Lymphgefäße und Lymphdrüsen sind zahlreich vorhanden. Die Nerven kommen vom Vagus und Sympathikus her.
Magenkrankheiten betreffen am häufigsten die Schleimhaut, wie der Magenkatarrh; selten sind der Soor und die Tuberkulose der Magenschleimhaut. Als Magenentzündung (Gastritis) bezeichnet man eine tiefer gehende phlegmonöse Entzündung der Magenwand. Eins der häufigsten Magenleiden, namentlich bei Bleichsüchtigen, ist das runde Magengeschwür; ebenfalls häufig ist bei ältern Personen der Magenkrebs. Beide gehen mit Schmerzen, nicht selten mit Blutbrechen einher und können zuweilen zur Magenerweiterung, seltener zur Magenschrumpfung oder Verengerung führen. Von den sehr häufigen Neurosen des Magens sei der Magenkrampf und die nervösen Sekretionsstörungen des Magens genannt. Sehr verbreitet ist die nervöse Dyspepsie meist als Teilerscheinung allgemeiner Nervosität. Vielerlei kolikartige Schmerzen, die der Laie kurzweg als Magenschmerzen bezeichnet, rühren von Überfüllung des Darms, wirklicher Kolik, Stuhlverstopfung, Darmverengerung etc. her. S. die hierunter folgenden betreffenden Einzelartikel. Vgl. Leube, Die Krankheiten des Magens und des Darms (2. Aufl., Leipz. 1878); Boas, Diagnostik und Therapie der Magenkrankheiten (Bd. 1, 5. Aufl., das. 1903; Bd. 2, 4. Aufl. 1901); Ewald, Klinik der Verdauungskrankheiten, Bd. 2 (3. Aufl., Berl. 1893); Rosenheim, Die Krankheiten der Speiseröhre und des Magens (2. Aufl., Wien 1896); Riegel, Die Erkrankungen des Magens (2. Aufl., das. 1903); Wiel, Tisch für Magenkranke (7. Aufl., Karlsbad 1892); Wegele, Die diätetische Küche für Magen- und Darmkranke (3. Aufl., Jena 1904); Biedert und Langermann, Diätetik und Kochbuch für Magen- und Darmkranke (Stuttg. 1895); Boas, Diät und Wegweiser für Magenkranke (4. Aufl., Berl. 1901); Wittgenstein, Physikalisch-diätetische Behandlung der Magenkrankheiten (Leipz. 1901).

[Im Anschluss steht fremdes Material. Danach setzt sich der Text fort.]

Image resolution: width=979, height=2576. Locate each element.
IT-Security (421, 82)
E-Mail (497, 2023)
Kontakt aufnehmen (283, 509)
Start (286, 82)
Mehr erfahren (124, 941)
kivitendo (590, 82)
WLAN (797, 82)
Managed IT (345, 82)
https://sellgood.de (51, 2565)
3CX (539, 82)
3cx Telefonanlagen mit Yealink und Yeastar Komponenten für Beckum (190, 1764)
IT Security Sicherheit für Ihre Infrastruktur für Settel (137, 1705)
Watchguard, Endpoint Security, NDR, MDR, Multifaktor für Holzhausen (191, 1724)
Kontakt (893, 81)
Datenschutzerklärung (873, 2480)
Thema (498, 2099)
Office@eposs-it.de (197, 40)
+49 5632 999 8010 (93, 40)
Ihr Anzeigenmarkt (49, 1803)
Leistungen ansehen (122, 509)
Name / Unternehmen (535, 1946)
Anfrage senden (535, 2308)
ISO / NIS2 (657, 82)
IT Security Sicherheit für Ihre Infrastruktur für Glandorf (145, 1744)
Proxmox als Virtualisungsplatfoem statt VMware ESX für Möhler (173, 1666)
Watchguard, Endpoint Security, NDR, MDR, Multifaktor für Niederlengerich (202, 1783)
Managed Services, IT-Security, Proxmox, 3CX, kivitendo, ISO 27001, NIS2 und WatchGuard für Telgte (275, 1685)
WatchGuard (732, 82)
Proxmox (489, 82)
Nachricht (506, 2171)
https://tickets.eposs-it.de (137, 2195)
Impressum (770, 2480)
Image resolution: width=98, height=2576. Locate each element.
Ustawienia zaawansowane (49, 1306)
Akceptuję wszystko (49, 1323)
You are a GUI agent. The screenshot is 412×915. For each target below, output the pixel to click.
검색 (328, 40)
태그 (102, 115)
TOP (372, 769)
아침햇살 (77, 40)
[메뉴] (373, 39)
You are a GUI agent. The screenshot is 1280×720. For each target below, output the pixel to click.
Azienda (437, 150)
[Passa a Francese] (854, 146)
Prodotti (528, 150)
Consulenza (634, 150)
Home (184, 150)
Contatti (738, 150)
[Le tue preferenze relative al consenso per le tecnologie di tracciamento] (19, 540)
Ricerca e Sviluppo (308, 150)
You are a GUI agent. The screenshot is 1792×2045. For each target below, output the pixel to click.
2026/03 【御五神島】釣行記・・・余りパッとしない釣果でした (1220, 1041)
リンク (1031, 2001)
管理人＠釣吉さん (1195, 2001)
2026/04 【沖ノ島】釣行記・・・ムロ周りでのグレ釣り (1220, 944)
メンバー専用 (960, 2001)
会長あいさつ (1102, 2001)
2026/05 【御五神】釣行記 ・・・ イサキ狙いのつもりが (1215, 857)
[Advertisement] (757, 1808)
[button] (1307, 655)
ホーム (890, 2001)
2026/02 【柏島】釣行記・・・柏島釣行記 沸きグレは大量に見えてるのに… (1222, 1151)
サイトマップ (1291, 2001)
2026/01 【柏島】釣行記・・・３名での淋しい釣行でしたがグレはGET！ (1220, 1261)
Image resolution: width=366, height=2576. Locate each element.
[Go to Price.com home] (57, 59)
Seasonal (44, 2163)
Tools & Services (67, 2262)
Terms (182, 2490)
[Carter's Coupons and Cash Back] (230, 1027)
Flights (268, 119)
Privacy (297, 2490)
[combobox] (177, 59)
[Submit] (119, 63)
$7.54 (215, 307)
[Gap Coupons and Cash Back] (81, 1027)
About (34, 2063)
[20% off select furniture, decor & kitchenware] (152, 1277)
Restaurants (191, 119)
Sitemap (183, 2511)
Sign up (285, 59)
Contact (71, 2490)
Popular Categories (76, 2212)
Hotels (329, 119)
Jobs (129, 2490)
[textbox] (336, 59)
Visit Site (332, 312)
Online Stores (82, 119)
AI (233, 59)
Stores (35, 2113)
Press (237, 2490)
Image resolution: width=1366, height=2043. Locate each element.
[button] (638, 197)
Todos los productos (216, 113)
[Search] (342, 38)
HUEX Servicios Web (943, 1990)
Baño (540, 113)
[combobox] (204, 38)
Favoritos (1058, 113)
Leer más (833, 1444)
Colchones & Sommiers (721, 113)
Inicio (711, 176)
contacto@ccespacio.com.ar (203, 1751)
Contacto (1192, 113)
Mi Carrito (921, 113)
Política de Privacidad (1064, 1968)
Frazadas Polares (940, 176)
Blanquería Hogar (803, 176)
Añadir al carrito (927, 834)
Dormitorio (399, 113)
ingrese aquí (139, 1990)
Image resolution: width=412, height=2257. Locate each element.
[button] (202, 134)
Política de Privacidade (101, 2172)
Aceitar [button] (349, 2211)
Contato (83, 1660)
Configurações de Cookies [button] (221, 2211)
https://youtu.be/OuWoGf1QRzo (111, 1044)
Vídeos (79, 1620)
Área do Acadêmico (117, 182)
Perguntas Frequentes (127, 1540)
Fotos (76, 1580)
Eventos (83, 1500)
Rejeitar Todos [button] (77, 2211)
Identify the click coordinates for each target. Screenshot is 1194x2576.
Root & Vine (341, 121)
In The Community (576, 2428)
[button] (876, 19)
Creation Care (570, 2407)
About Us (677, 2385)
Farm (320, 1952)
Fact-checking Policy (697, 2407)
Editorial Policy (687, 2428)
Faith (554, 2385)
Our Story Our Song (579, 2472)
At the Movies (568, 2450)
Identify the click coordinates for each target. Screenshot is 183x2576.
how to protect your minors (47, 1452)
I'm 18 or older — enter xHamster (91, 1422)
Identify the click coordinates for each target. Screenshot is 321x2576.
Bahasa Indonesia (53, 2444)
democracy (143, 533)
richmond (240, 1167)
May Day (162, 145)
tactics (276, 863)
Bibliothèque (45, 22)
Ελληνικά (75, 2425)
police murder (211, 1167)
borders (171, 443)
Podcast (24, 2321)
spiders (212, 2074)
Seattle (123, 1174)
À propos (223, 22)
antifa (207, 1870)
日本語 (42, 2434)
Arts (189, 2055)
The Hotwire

Auch die Haustiere werden oft von Magenkrankheiten befallen. Akute und chronische Magendarmkatarrhe kommen bei allen Arten vor. Eigentliche Magenentzündungen sind meist Folge von mit[63] dem Futter aufgenommenen Giftstoffen. Das Pferd hat einen unverhältnismäßig kleinen M. und erkrankt leicht an Überfütterungskolik (s. Kolik). Beim Wiederkäuer beherbergt der Pansen (s. Wiederkäuer) sehr große Futtermengen, die er durch ständige Tätigkeit seiner Muskulatur durcheinander rühren muß. Bei ungenügender Pansentätigkeit entsteht chronische Verdauungsstörung. Verwachsungen des Pansens und der Haube mit der Bauchwand (infolge örtlicher chronischer Entzündung) bilden oft ein Hindernis für die Magenbewegung. Die häufigste Magenerkrankung beim Rind entsteht durch verschluckte spitze Fremdkörper (s. Herzbeutel-Zwerchfellentzündung). Abnorme Gasbildung im Pansen bewirkt das Aufblähen. Würmer des Magens s. Magenwurmkrankheit. Bei Pferden finden sich oft die Larven der Magenbremse (s. Bremen, S. 376). Bei mehreren akuten Infektionskrankheiten ist speziell der M. mitbetroffen, so beim Rotlauf und der Rinderpest. Geschwülste (beim Pferd auch Magensteine) finden sich bisweilen. Hunde leiden häufig an chronischem Erbrechen. Bemerkenswert ist, daß Pferde im Gegensatz zu den übrigen Haustieren nicht erbrechen können, wegen eines eigenartigen Abschlusses am Ende der Speiseröhre. Beim Pferde deutet Erbrechen daher fast immer auf tödliche Magenerkrankung (Lähmung, Zerreißung); Ausnahmen kommen vor. Bei Hunden und Schweinen werden dagegen oft Brechmittel angewendet. Das Wiederkauen ist, streng genommen, ein stets normales, nicht gewaltsames Erbrechen.